Wow. If true, it really will beg the question _why do Canon even bother with release date estimates?_

Perhaps in future they should just tell us it'll be done when it's done, rather than constantly undermining themselves.


----------



## neuroanatomist (Apr 2, 2012)

Canon Rumors said:


> I posted earlier about the 1D X being allocated to CPS members first in some countries. *That does NOT include the USA..*



That's good news for me. 

Of course, given the way Canon releases have been working lately, even if my B&H preorder is high enough on the list to get a camera from the first shipment, I still might not see the camera until 3Q...


----------



## Shnookums (Apr 2, 2012)

Canon Rumors said:


> I know it’s true in this one (Canada)



Urgh... Dammit...


----------



## GL (Apr 2, 2012)

If true this is very disappointing. After all we've already seen photos of the retail packaging and samples of seemingly final lenses. I wonder what the holdup is? Something strange is happening with these delays and I don't like it.


----------



## almograve (Apr 2, 2012)

So we get the 5D mkIII, we sit tight for the lense and it doesn't come!! Now what!? We get the 24-105 for more than the kit!? We get the 24-70 and in 2 months we have a ten years old lense that is "replace" by a II version!?

What should I do!?


----------



## alchera75 (Apr 3, 2012)

almograve said:


> So we get the 5D mkIII, we sit tight for the lense and it doesn't come!! Now what!? We get the 24-105 for more than the kit!? We get the 24-70 and in 2 months we have a ten years old lense that is "replace" by a II version!?
> 
> What should I do!?



Ummm ... go take photo's?

Surely you have other lenses you can use until then?


----------



## infared (Apr 3, 2012)

That is right...I am out taking photos! LOL! I sold my 24-105mm in anticipation of this new lens release, God knows I cannot afford to own both!....So Canon charges us a $1000 premium (absurd)...and has no delivery date...How about lowering the price for the inconvenience Canon???
I guess I am going to pony up and pick up the 5DIII in the next few weeks. I was going to take delivery on the new 24-70mm in mid April as per the release date....and then get the new body later in the year as I have a 5DII which is more than adequate and would perform wonderfully with the new lens, no doubt.
But for know I will just keep taking photos and upgrade when I can. Oh, Well.


----------



## JR (Apr 3, 2012)

This so frustrating...

Man Canon keeps teasing us with these new products!


----------



## picture-this (Apr 3, 2012)

After reading the link this news comes from, I'm not betting on the info due to it coming from a Canon sales Rep.

Here's the quote...

"Initial reports had it shipping on April 17th but upon inquiring to my local camera store about CPS pricing, the local Canon rep informed the store that this lens will not ship until July!"


----------



## JR (Apr 3, 2012)

picture-this said:


> After reading the link this news comes from, I'm not betting on the info due to it coming from a Canon sales Rep.
> 
> Here's the quote...
> 
> "Initial reports had it shipping on April 17th but upon inquiring to my local camera store about CPS pricing, the local Canon rep informed the store that this lens will not ship until July!"

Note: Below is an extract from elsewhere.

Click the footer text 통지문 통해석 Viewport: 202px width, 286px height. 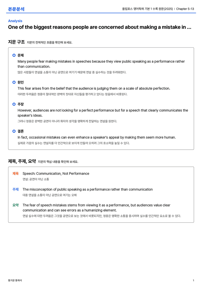coord(15,280)
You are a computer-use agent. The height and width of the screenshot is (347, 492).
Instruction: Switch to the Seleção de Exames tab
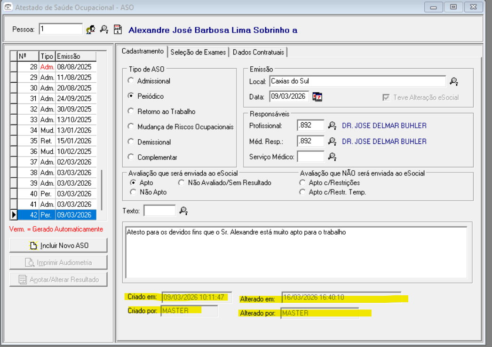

Usually the CR guy has a good flair for these things...if he posted it, he must beleive there is some merit to it.


----------



## TrumpetPower! (Apr 3, 2012)

In the mean time, it seems entirely possible that the Tamron stabilized 24-70 may well start shipping in a couple weeks. if so, and if the optics and focussing don't suck, that lens may well steal a lot of Canon's thunder.

b&


----------



## canonian (Apr 3, 2012)

This news bites  

I was really looking forward to getting this lens before some jobs I have coming up and I already sold my version 1 because it was such a poor performer. Why can Canon release the 5DIII so quickly after being announced but not this lens or the 1DX ?


----------



## almograve (Apr 3, 2012)

alchera75 said:


> almograve said:
> 
> 
> > So we get the 5D mkIII, we sit tight for the lense and it doesn't come!! Now what!? We get the 24-105 for more than the kit!? We get the 24-70 and in 2 months we have a ten years old lense that is "replace" by a II version!?
> ...



Nothing else than a 50mm 1.4!
Moving from APC-S you just forget about your lenses and get new ones....

Now, it's a big mess, I don't know what to do....

If I get the L 24-105 IS I am afraid that I will have difficulties to sell it or no use of it when I'll get the 24-70 later on...

And I feel it would be even worse with the actual 24-70....

Even renting is just too long....

I rebuild everything from scratch thinking the timing is right and they are not increasing....

To add 1000$ on the new 24-70, that they got the time and they have announced it....


----------



## clicstudio (Apr 3, 2012)

almograve said:


> alchera75 said:
> 
> 
> > almograve said:
> ...



almograve, the 24-105 is terrible compared to my 24-70 on a 1D4. I rented it out for a week to test it out and 50% of the photos were out of focus or not sharp enough. The range is great, though but at only 4.0 and slow focusing, it isn't worth it. 
I wish Canon would have built a 24-105 2.8L. It would have been a dream lens. Heavy, surely, but perfect range.
Wait for the 24-70II it should be worth every penny.


----------



## greekcs (Apr 4, 2012)

Damn. I just pre-ordered one. Guess i'll be hanging on to my old 24-70 a little while longer.


----------



## squarebox (Apr 8, 2012)

Not sure if it is a consolation, but many Japanese stores are still telling customers it's a April 30th release. Can only hope.


Edit: Went to a Japanese store today to see if they had any hard info on the release date and basically said that any info I may have from the West (i.e. canon rumors) is probably more recent than what they know...


----------



## RedEye (Apr 9, 2012)

Any updates?


----------



## prestonpalmer (Apr 15, 2012)

Still surprised no IS?! Crazy....


----------



## RedEye (Apr 17, 2012)

Today is the day... anyone report a potential delivery?


----------